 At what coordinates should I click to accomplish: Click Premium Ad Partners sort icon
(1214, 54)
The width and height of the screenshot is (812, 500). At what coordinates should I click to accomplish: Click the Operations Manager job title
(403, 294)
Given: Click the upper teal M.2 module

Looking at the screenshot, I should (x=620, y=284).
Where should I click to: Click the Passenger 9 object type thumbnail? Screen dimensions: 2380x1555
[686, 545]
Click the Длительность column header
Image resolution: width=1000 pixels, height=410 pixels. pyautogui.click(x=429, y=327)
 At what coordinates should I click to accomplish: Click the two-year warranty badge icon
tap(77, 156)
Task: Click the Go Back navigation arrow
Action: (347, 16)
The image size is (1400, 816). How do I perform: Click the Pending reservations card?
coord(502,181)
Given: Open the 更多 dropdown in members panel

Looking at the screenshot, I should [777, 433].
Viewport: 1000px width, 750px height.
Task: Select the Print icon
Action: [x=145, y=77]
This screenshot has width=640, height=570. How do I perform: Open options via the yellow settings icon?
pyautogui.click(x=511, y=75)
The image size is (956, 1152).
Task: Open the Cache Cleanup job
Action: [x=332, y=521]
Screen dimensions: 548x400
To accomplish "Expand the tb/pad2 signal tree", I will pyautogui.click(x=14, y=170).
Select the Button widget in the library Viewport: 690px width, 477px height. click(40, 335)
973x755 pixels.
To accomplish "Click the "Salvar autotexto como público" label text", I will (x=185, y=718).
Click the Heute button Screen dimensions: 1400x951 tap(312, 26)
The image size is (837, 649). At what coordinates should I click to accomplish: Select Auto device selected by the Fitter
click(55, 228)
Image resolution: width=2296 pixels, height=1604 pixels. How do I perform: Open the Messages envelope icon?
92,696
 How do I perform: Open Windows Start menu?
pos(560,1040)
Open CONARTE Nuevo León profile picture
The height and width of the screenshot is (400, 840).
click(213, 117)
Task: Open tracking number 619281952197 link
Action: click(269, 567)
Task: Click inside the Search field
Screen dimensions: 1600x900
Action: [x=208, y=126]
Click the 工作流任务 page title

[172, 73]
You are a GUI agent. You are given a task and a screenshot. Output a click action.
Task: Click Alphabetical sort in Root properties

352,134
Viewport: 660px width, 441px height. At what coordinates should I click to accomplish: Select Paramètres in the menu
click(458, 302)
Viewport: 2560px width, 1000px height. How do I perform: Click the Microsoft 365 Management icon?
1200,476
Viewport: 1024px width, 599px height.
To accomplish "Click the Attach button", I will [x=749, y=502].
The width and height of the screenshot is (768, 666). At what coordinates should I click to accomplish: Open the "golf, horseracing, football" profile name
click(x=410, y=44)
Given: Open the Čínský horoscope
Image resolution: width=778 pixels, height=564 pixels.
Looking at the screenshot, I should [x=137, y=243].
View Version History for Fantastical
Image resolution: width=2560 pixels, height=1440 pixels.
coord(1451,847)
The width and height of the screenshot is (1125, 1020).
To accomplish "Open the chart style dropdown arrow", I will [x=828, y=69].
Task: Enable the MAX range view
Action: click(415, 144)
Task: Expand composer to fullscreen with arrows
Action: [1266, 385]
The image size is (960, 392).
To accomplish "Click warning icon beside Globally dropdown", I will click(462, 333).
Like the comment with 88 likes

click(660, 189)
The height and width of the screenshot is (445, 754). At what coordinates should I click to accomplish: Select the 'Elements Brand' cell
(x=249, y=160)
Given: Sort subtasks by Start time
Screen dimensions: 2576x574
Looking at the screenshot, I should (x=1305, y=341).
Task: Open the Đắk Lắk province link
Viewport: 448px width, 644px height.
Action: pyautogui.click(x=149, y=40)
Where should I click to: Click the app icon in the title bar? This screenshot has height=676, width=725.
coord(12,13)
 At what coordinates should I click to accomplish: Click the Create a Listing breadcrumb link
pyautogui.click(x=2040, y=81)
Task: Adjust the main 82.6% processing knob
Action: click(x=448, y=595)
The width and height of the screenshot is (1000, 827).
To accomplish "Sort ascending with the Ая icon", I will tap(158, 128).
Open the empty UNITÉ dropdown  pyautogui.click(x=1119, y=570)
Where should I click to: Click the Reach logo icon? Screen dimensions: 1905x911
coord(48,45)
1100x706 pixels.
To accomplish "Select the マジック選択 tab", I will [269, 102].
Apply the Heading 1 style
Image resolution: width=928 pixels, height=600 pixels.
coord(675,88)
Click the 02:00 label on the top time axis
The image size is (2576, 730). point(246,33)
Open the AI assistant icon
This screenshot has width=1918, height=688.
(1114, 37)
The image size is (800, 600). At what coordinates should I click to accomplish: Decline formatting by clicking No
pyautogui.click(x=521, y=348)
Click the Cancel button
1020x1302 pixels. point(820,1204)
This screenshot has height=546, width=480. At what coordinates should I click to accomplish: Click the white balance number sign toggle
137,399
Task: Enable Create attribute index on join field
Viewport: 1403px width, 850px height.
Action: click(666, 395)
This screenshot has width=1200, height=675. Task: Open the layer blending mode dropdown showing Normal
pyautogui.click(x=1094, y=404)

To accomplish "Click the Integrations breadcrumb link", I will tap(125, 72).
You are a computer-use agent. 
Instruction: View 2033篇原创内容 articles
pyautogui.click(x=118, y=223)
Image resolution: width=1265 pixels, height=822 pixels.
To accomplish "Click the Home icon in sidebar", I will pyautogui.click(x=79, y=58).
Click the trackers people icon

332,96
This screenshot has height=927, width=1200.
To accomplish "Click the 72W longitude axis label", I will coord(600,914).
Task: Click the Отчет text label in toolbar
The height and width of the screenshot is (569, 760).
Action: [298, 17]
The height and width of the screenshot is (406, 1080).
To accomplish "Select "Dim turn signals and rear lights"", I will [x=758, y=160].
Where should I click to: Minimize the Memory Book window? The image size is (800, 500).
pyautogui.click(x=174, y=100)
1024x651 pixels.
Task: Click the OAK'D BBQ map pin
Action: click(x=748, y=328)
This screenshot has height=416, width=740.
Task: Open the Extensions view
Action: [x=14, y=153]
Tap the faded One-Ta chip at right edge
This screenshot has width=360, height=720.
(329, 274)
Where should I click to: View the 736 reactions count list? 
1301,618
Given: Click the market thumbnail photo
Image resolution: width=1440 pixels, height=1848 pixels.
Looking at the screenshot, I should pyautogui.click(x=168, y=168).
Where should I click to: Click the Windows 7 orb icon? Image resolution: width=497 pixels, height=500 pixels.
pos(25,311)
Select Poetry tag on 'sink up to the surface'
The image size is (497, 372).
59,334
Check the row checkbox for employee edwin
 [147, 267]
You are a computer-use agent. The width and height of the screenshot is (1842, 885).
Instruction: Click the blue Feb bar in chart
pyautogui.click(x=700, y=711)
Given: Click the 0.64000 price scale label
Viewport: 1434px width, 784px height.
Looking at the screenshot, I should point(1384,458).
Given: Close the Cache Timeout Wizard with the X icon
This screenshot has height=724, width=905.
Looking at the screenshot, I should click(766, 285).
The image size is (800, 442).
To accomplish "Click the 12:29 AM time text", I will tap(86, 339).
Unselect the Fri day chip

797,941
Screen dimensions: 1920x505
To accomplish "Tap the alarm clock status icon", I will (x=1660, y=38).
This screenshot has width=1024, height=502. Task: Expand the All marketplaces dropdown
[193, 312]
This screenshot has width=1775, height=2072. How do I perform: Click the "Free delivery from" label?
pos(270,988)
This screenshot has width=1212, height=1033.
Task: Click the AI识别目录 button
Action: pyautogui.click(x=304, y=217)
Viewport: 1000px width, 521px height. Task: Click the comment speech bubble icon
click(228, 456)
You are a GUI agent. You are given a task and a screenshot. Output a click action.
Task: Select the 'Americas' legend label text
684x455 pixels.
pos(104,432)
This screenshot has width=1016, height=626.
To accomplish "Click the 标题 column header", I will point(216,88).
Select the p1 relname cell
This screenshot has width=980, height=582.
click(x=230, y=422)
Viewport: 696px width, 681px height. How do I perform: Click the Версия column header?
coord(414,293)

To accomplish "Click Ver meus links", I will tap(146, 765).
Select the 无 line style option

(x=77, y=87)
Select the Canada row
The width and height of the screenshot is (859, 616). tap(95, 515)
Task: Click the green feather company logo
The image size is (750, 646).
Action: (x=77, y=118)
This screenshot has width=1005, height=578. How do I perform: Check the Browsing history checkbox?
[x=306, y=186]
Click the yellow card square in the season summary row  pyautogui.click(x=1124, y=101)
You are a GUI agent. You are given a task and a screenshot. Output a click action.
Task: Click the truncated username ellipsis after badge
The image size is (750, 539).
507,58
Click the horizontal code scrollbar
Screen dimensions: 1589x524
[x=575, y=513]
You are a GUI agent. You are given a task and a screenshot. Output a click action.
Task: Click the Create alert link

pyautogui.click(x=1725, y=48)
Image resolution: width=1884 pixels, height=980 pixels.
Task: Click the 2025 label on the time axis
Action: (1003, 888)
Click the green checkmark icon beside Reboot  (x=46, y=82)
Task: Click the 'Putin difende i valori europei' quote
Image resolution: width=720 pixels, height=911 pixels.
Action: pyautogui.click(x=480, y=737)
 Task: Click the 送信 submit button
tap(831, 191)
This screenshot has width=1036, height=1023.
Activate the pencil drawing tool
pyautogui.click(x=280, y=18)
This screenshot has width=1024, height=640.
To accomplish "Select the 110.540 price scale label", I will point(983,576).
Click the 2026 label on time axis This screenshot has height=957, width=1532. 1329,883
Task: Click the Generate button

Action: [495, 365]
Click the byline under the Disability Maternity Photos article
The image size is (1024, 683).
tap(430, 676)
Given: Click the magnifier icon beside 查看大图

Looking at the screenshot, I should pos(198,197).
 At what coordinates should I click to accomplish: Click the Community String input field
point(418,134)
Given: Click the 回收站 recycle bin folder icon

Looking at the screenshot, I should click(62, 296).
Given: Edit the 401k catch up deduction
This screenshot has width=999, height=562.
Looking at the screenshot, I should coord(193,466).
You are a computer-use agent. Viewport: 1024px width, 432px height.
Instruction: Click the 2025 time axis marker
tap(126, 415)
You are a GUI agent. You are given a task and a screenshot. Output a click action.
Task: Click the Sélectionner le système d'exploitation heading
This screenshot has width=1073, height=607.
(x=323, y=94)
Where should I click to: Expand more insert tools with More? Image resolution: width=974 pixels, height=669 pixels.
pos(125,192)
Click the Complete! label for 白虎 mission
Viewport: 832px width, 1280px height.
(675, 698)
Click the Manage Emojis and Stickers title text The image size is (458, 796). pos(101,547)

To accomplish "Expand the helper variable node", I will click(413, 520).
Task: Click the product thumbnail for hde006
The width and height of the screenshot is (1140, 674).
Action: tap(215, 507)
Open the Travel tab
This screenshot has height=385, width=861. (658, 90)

**ASSIGNMENT**
From the records above, reproduce exactly the lines from the one with "Click the 工作流任务 page title" to the one with "Given: Open the Čínský horoscope", both included, and no others.

**FINISHED EXERCISE**
Click the 工作流任务 page title

[172, 73]
You are a GUI agent. You are given a task and a screenshot. Output a click action.
Task: Click Alphabetical sort in Root properties

352,134
Viewport: 660px width, 441px height. At what coordinates should I click to accomplish: Select Paramètres in the menu
click(458, 302)
Viewport: 2560px width, 1000px height. How do I perform: Click the Microsoft 365 Management icon?
1200,476
Viewport: 1024px width, 599px height.
To accomplish "Click the Attach button", I will [x=749, y=502].
The width and height of the screenshot is (768, 666). At what coordinates should I click to accomplish: Open the "golf, horseracing, football" profile name
click(x=410, y=44)
Given: Open the Čínský horoscope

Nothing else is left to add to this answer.